First of all, this is not a tutorial, this is more like a lab notebook of my experience trying to ditch sshfs and start using NFS.
The main problem I had with sshfs is that it is not very reliable as a file system to remain mounted 24/7. For example, I had some problems unmounting it when it got stuck in a machine, creating lots of zombie processes. The only solution was to literally restart the machine… Furthermore, its GitHub repo was archived more than a year ago, so these issues will not be addressed soon.
Previous setup
Instead of mounting the volume(s) using fstab, I decided to use a .mount
file. It is a systemd unit that you can enable/disable using the systemctl
command. You can check if the unit was successfully mounted just using systemctl status
. In most systems, a fstab
entry will just be converted to a .mount
unit anyway. I discovered it recently, but you can just do systemctl cat -- -.mount
and see the unit file created to mount your root filesystem.

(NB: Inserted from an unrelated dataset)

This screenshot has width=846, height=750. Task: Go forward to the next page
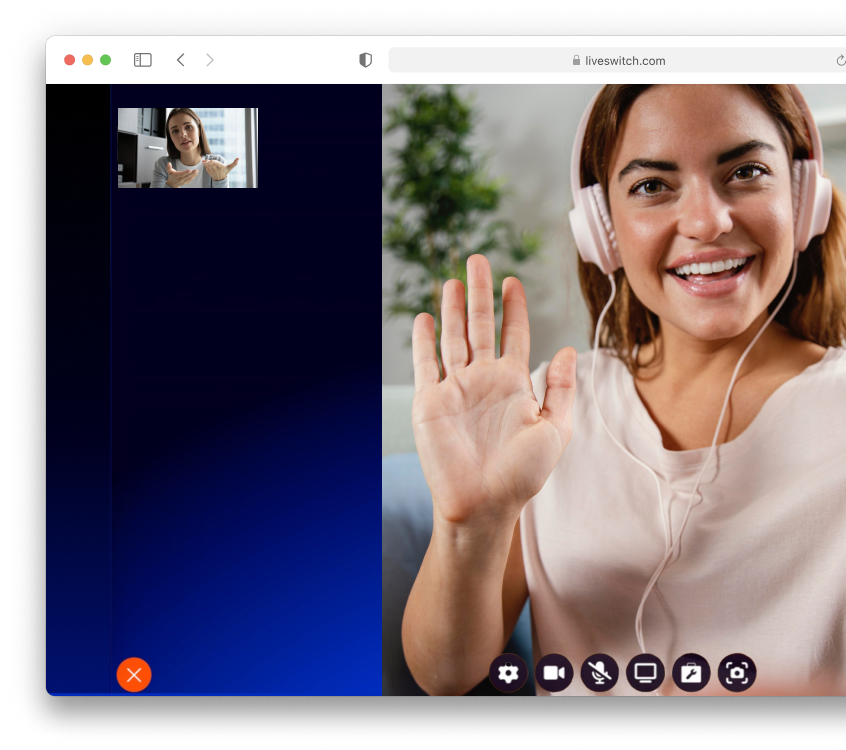(210, 60)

In my case, the unit file I created was:
[Unit]
Description=Mount publicmedia (/mnt/chikyuu/tdarr/PublicMedia)
[Mount]
# chikyuu hostname defined in /etc/hosts
What=tdarr@chikyuu:PublicMedia
Where=/mnt/chikyuu/tdarr/PublicMedia
Type=fuse.sshfs
Options=noauto,port=222,x-systemd.automount,_netdev,user,default_permissions,allow>
#TimeoutSec=seconds
[Install]
WantedBy=multi-user.target
It’s a lot easier to read, modify and check than using just fstab
.
New setup
I configured the NFS server using openmediavault, installed on a Raspberry Pi using Armbian. It was as easy as any other config method. The only difference is that NFS by default doesn’t make any user id translations, but in my case it was fine as I preferred having the original user and groups ids. I had to create the groups on the client machines and change some uids.

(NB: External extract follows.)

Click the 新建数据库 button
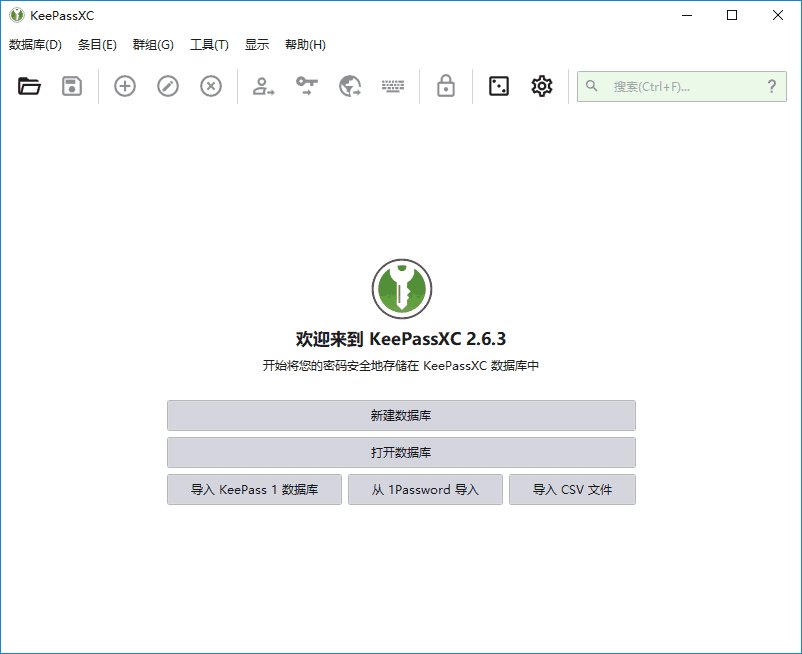 click(x=401, y=415)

You can create a group with a certain group id using the following command:
sudo groupadd -g "gid" "group name"
It’s similar for users, with the command useradd
sudo useradd -u "uid" "user name"
Then, you can add your personal user to a certain group using usermod
sudo usermod -a -G "group name" "user name"
Now, the .mount
file is more simple, as you don’t need anything to do with permissions, and you don’t need an IdentityFile. It seems less secure, but I configured the server so only some devices (which are on a separate VLAN) can access the NFS.
[Unit]
Description=Mount publicmedia (/mnt/chikyuu/tdarr/PublicMedia)
[Mount]
# chikyuu hostname defined in /etc/hosts
What=chikyuu:/PublicMedia
Where=/mnt/chikyuu/tdarr/PublicMedia
Type=nfs4
Options=rw,noauto,x-systemd.automount,x-systemd.mount-timeout=10,x-systemd.idle-timeout=1hour
[Install]
WantedBy=multi-user.target
And this is everything, I just restarted the service and everything went smoothly. I still don’t know if it hangs less often, as sshfs hanged just one or two times each month.
Bonus: Mounting using docker-compose
The fact is, I don’t even need the service anymore. I used to mount the filesystem to make it available to some docker containers. But now I can just define it inside the docker-compose.yml
file like this:
volumes:
nfs_publicmedia:
driver_opts:
type: nfs4
o: addr=192.168.1.31,nolock,soft,rw
device: ':/PublicMedia'
services:
ubuntu_test:
image: ubuntu
volumes:
- nfs_publicmedia:/media
command: ls /media && sleep 3600
There’s no need anymore to mount the filesystem in each machine, it is automatically deployed thanks to docker stack!